------ Given data
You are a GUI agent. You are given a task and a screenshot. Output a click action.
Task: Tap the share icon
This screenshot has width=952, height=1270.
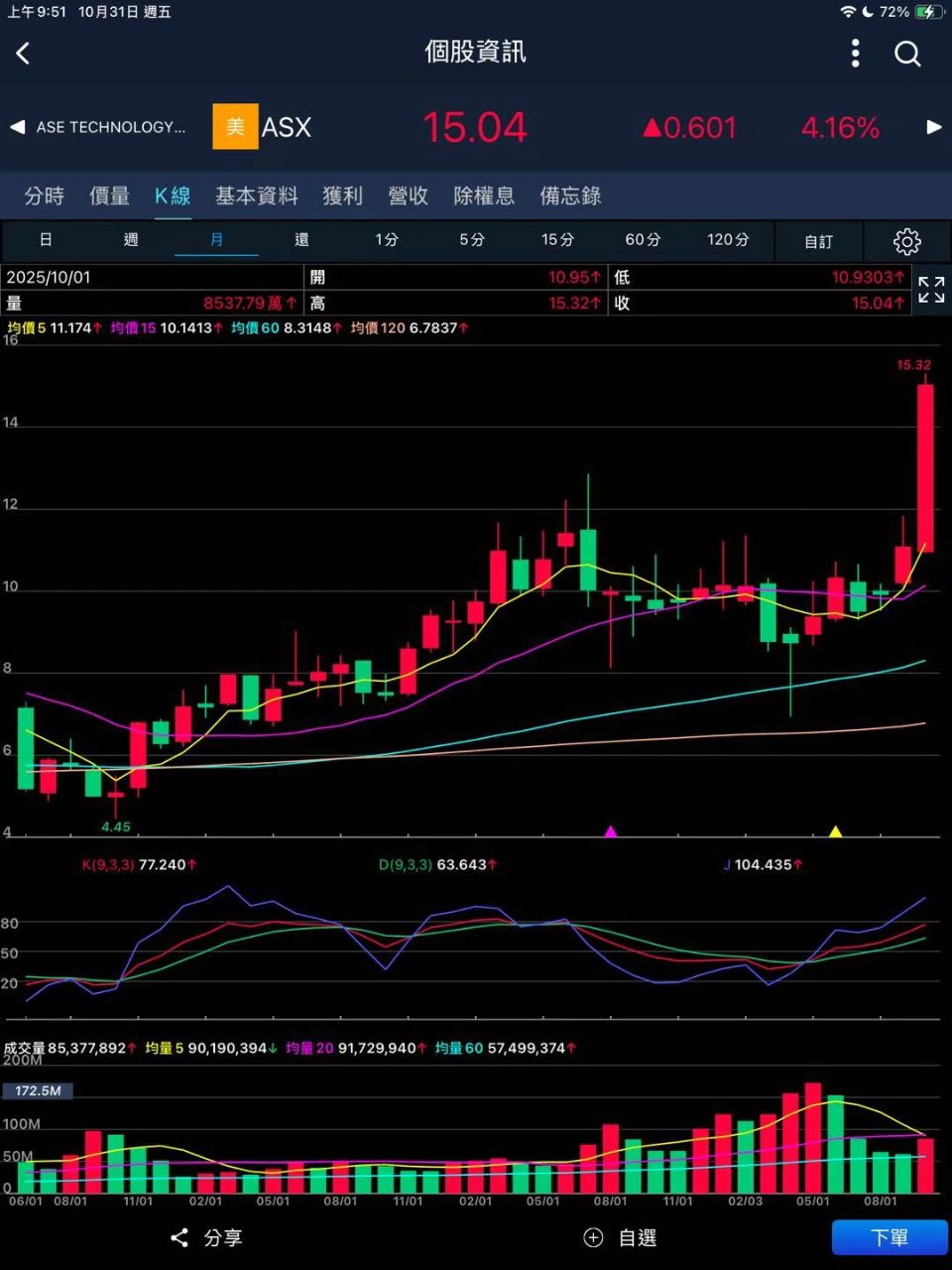tap(179, 1237)
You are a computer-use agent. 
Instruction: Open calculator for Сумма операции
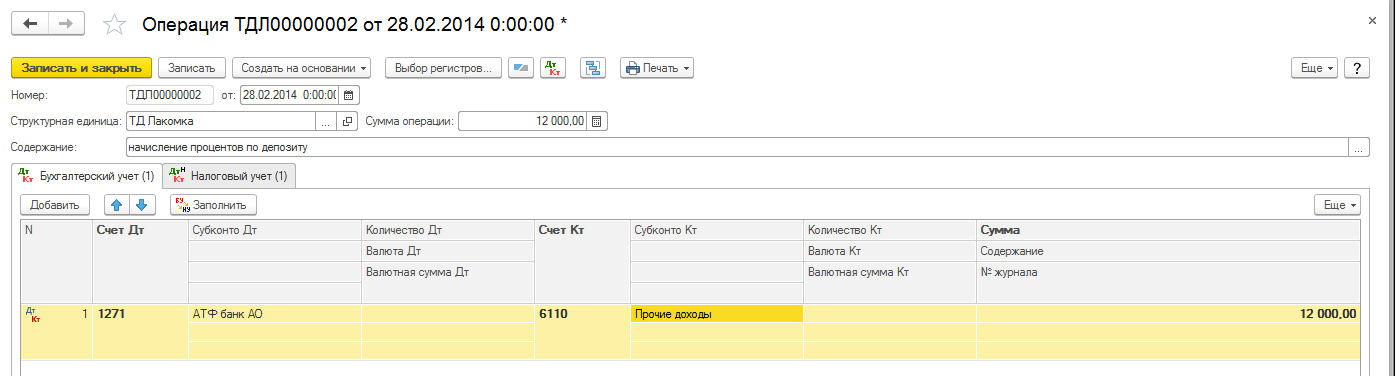click(x=597, y=121)
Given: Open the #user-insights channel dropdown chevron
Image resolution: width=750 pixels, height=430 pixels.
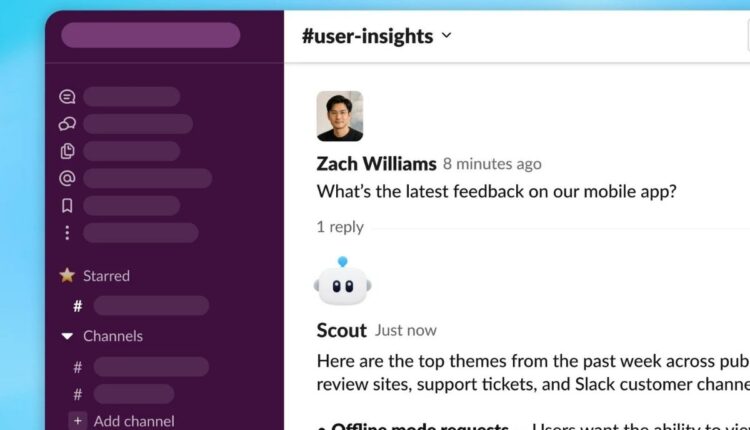Looking at the screenshot, I should tap(446, 36).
------------
[Set task] Please turn the records, starting with the line that contains "You are a computer-use agent." and going on through the end of the records, into a Markdown table with the columns Row and Line, one row per nonblank line. Leave the pictures out.

[The response]
| Row | Line |
|---|---|
| 1 | You are a computer-use agent.  |
| 2 | Instruction: Open calculator for Сумма операции |
| 3 | click(x=597, y=121) |
| 4 | Given: Open the #user-insights channel dropdown chevron |
| 5 | Image resolution: width=750 pixels, height=430 pixels. |
| 6 | Looking at the screenshot, I should tap(446, 36). |